United States v. Carl Schneider
681 F.3d 1273
| 11th Cir. | 2012Background
- Schneider sold fifty oxycodone pills to a confidential informant and an undercover officer; apprehended after a surveillance-based stop.
- Firearms were found in Schneider's pickup: a .32 caliber handgun and a 9mm pistol, plus cash from the transaction.
- Schneider pled guilty to possession with intent to distribute oxycodone and to being a felon in possession of a firearm; the ACCA sentence enhancement (§924(e)) is at issue.
- Pre-sentence report described a 1980 Florida kidnapping/false imprisonment–later narrowed to false imprisonment; documents were sought to establish a precise factual basis for sentencing.
- District court could not locate a change-of-plea colloquy or transcript; court relied on Shepard-approved sources and ultimately applied a fifteen-year ACCA mandatory minimum.
- Schneider objected to the IRS/PSI factual basis and argued Florida false imprisonment is not categorically a violent felony; court granted finalization of the sentence after analysis.
Issues
| Issue | Plaintiff's Argument | Defendant's Argument | Held |
|---|---|---|---|
| Whether Schneider admitted the facts in the PSR | Schneider did not admit the facts; objections targeted the legal conclusion | Schneider objected to the factual basis and documented context | No admissible admission found; proper basis for facts not established |
| Whether Florida false imprisonment is a violent felony under ACCA residual clause | Florida false imprisonment, even with secrecy, categorically qualifies as a violent felony | Florida false imprisonment lacks elements of force and is not categorically violent | Yes, Florida false imprisonment produces a serious potential risk of physical injury and fits the residual clause |
| How Begay/Sykes/Chitwood framework applies to Florida false imprisonment | Residual clause applies via risk assessment to Florida false imprisonment | Begay restricts residual clause to certain categories; Sykes and Chitwood guide analysis | Florida false imprisonment falls within the residual clause under the Chitwood reconciliation; not a strict liability/negligence case |
Key Cases Cited
- Begay v.
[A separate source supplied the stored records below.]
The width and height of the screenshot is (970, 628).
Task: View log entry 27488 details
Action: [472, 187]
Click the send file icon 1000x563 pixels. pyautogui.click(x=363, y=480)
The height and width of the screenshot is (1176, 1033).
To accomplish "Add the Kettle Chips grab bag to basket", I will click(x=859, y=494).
United States, 553 U.S. 137 (U.S. 2008) (limits the residual clause to ‘purposeful, violent, and aggressive’ crimes in strict-liability/neglect contexts ( Begay ))
- Chitwood v. United States, 676 F.3d 971 (11th Cir. 2012) (adopts reconciliation: non-strict liability crimes may fit residual clause if they pose serious risk similar to enumerated crimes)
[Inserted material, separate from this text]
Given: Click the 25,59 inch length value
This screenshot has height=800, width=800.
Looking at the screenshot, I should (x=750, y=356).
- Sykes v. United States, 131 S. Ct. 2267 (U.S. 2011) (expands residual clause to cover risk from flight from law enforcement)
- Chambers v. United States, 555 U.S. 122 (U.S. 2009) (inactivity vs. dangerous conduct; residual clause requires risk from the conduct)
- Johnson v. United States, 130 S. Ct. 1265 (U.S. 2010) (defines force element in related battery context; distinguishes execution of force concepts)
- United States v. Billups, 536 F.3d 574 (7th Cir. 2008) (supports risk-based reasoning for false imprisonment under ACCA)
- Robinson v. State, 462 So. 2d 471 (Fla. 1st DCA 1984) (defines Florida ‘secretly’ kidnapping; analogizes to false imprisonment)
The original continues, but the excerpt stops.